#### [Task]
Copy out the email about Kafka Connect below in full, keeping every word, quote marker, and line break unchanged.

#### [Source document]
= = = =

On May 17, 2018, 6:17 AM -0400, Stephane Maarek <st...@simplemachines.com.au>, wrote:
> Hi Salius
>
> I think you're on the money, but you're not pushing things too far.
> This is something I've hoped for a long time.
> Let's talk Kafka Connect v2
>
> Kafka Connect Cluster, as you said, are not convenient to work with (the
> KIP details drawbacks well). I'm all about containerisation just like
> stream apps support (and boasts!).
>
> Now, here's the problem with Kafka Connect. There are three backing topics.
> Here's the analysis of how they can evolve:
> - Config topic: this one is irrelevant if each connect cluster comes with a
> config bundled with the corresponding JAR, as you mentioned in your KIP
> - Status topic: this is something I wish was gone too. The consumers have a
> coordinator, and I believe the connect workers should have a coordinator
> too, for task rebalancing.
> - Source Offset topic: only relevant for sources. I wish there was a
> __connect_offsets global topic just like for consumers and an
> "ConnectOffsetCoordinator" to talk to to retrieve latest committed offset.
>
> If we look above, with a few back-end fundamental transformations, we can
> probably make Connect "cluster-less".
>
> What the community would get out of it is huge:
> - Connect workers for a specific connector are independent and isolated,
> measurable (in CPU and Mem) and auto-scalable
> - CI/CD is super easy to integrate, as it's just another container / jar.

= = = =

#### [Dataset section]
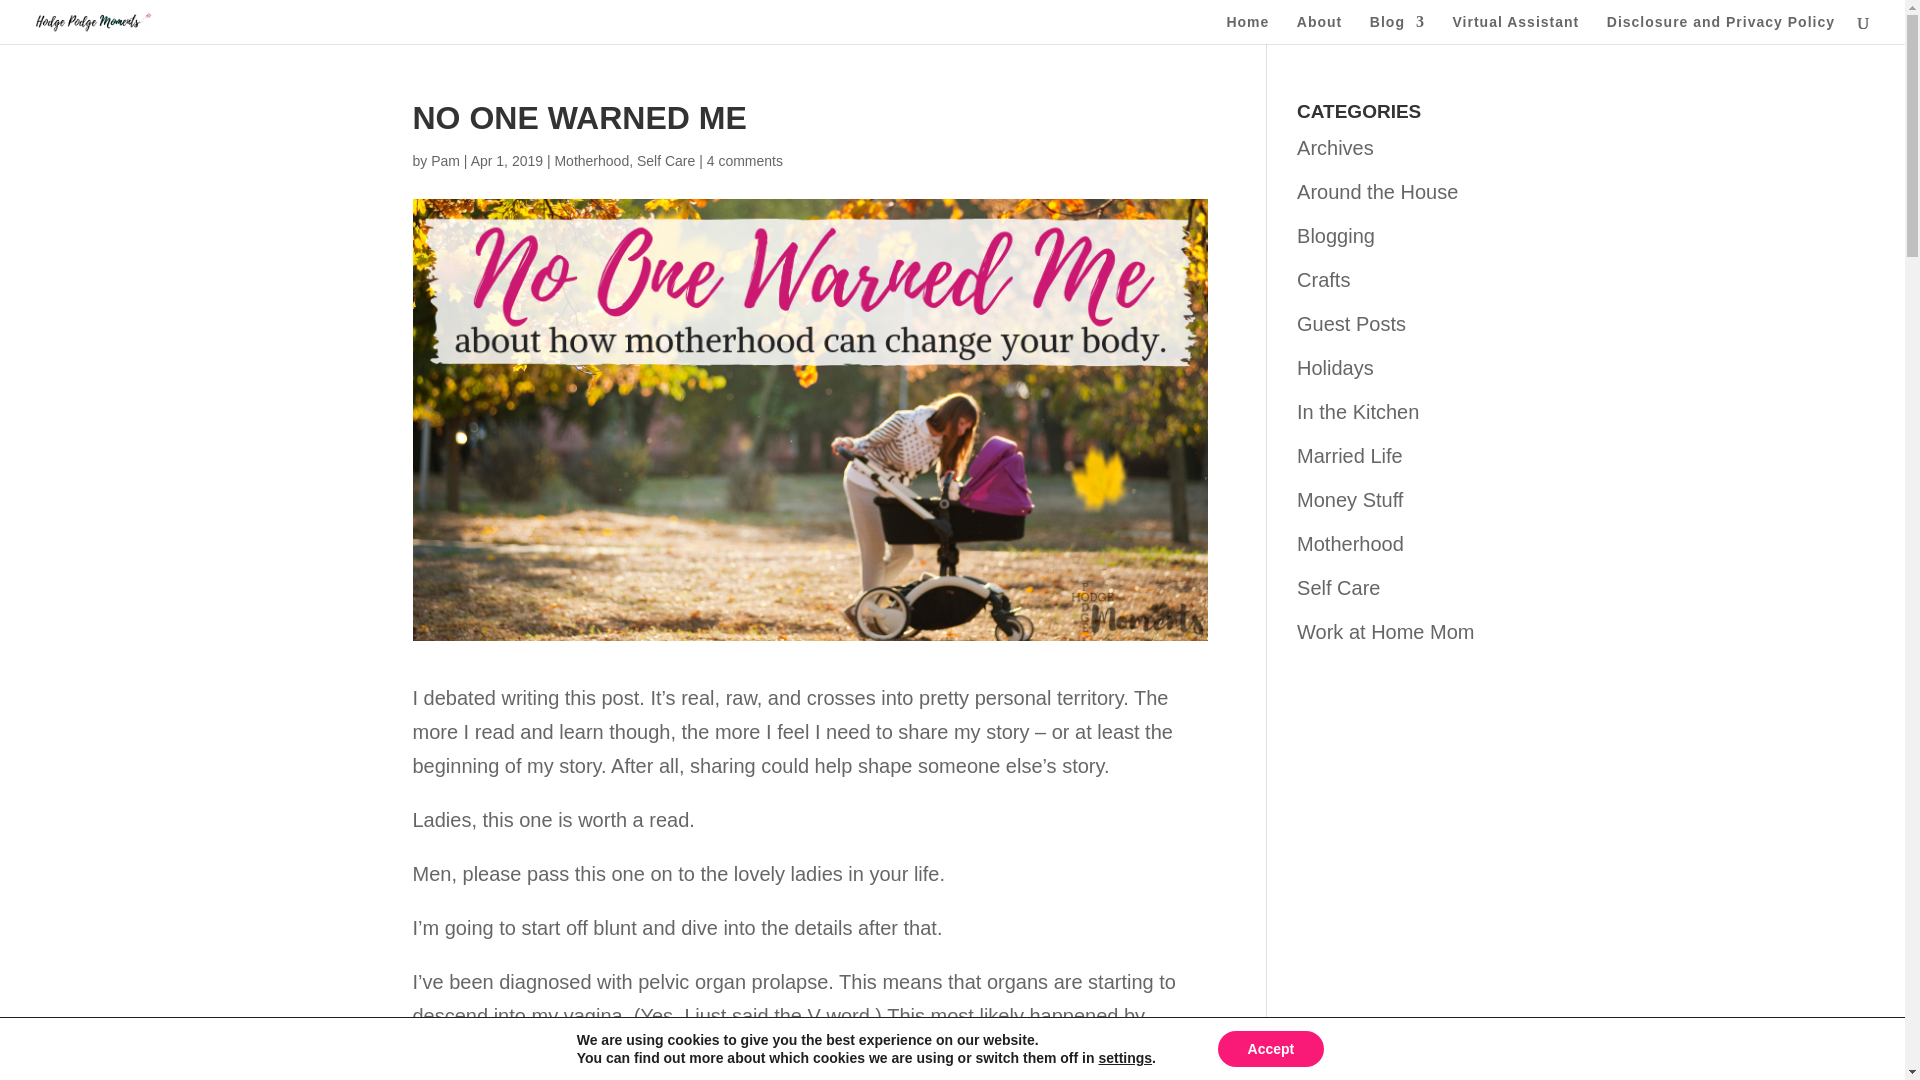 This screenshot has width=1920, height=1080. Describe the element at coordinates (666, 160) in the screenshot. I see `Self Care` at that location.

= = = =

#### [Result for this exercise]
On May 17, 2018, 6:17 AM -0400, Stephane Maarek <st...@simplemachines.com.au>, wrote:
> Hi Salius
>
> I think you're on the money, but you're not pushing things too far.
> This is something I've hoped for a long time.
> Let's talk Kafka Connect v2
>
> Kafka Connect Cluster, as you said, are not convenient to work with (the
> KIP details drawbacks well). I'm all about containerisation just like
> stream apps support (and boasts!).
>
> Now, here's the problem with Kafka Connect. There are three backing topics.
> Here's the analysis of how they can evolve:
> - Config topic: this one is irrelevant if each connect cluster comes with a
> config bundled with the corresponding JAR, as you mentioned in your KIP
> - Status topic: this is something I wish was gone too. The consumers have a
> coordinator, and I believe the connect workers should have a coordinator
> too, for task rebalancing.
> - Source Offset topic: only relevant for sources. I wish there was a
> __connect_offsets global topic just like for consumers and an
> "ConnectOffsetCoordinator" to talk to to retrieve latest committed offset.
>
> If we look above, with a few back-end fundamental transformations, we can
> probably make Connect "cluster-less".
>
> What the community would get out of it is huge:
> - Connect workers for a specific connector are independent and isolated,
> measurable (in CPU and Mem) and auto-scalable
> - CI/CD is super easy to integrate, as it's just another container / jar.